▶ _YOUR INSTRUCTIONS_
What you return should be the full listing, word for word, without a single image.

▶ _WORKING DATA_
--- START ---
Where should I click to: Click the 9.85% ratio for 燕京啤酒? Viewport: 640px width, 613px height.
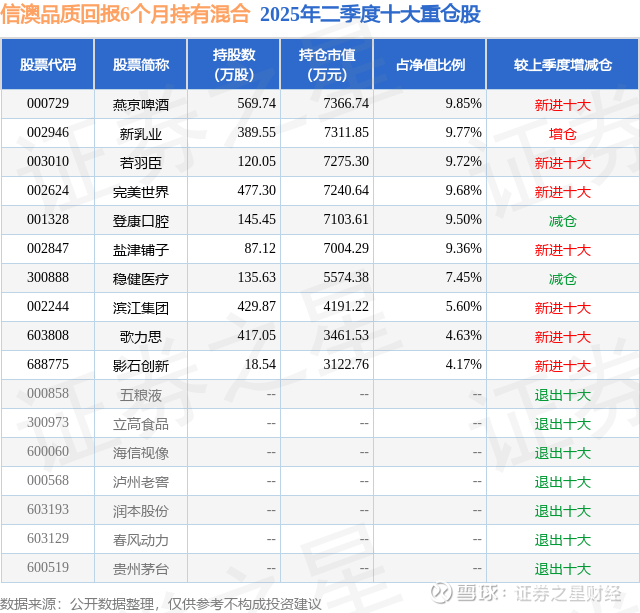[x=463, y=104]
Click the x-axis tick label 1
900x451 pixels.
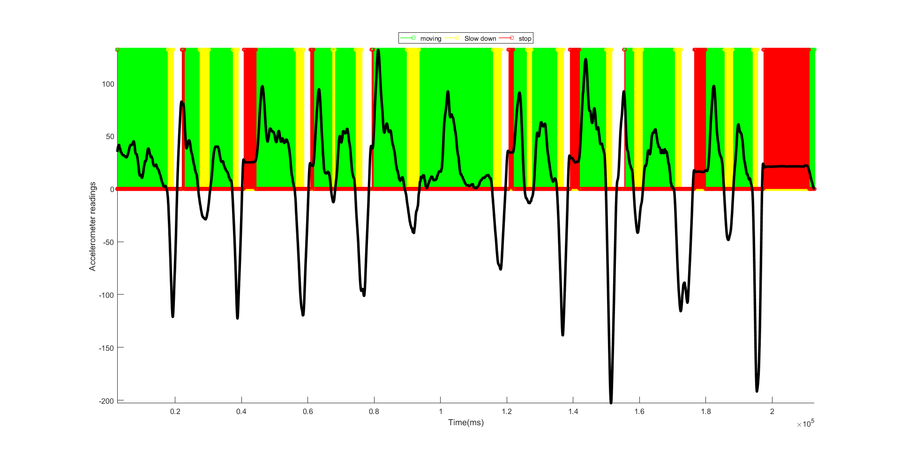pyautogui.click(x=440, y=411)
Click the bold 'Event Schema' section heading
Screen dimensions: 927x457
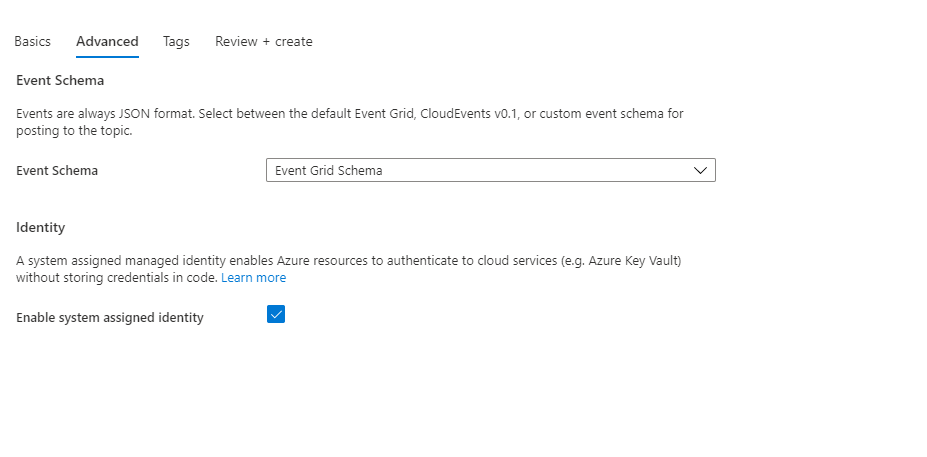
--- END ---
▶ _EXERCISE OUTPUT_
Where should I click to: Click the 9.85% ratio for 燕京啤酒? Viewport: 640px width, 613px height.
[x=463, y=104]
Click the x-axis tick label 1
900x451 pixels.
pyautogui.click(x=440, y=411)
Click the bold 'Event Schema' section heading
Screen dimensions: 927x457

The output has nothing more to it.